§ **WHAT TO DO**: Arrange the lines from the start of the records through the line containing "Task: Click on" as a Markdown table with the columns Row and Line. Leave out any blank lines.

(Stored data)

-*-*-

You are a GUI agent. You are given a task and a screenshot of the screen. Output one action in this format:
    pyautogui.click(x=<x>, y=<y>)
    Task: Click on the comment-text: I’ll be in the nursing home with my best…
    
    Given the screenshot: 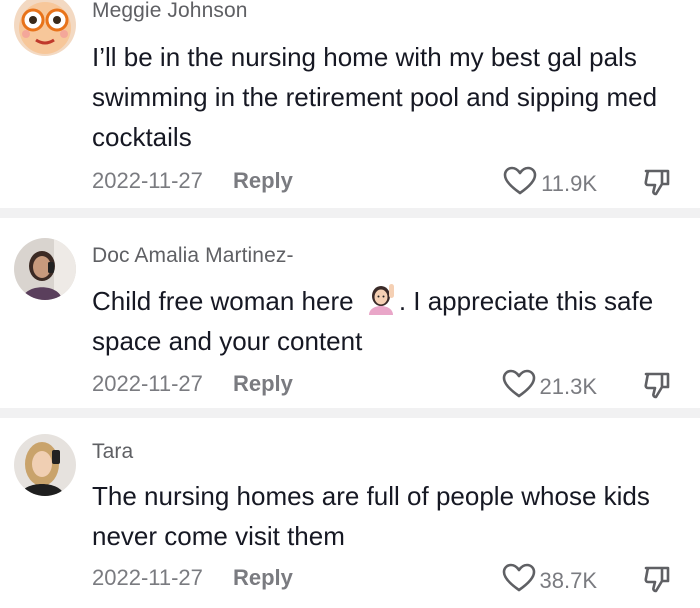 What is the action you would take?
    pyautogui.click(x=375, y=97)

-*-*-

§ **TASK ANSWER**:
| Row | Line |
|---|---|
| 1 | You are a GUI agent. You are given a task and a screenshot of the screen. Output one action in this format: |
| 2 |     pyautogui.click(x=<x>, y=<y>) |
| 3 |     Task: Click on the comment-text: I’ll be in the nursing home with my best… |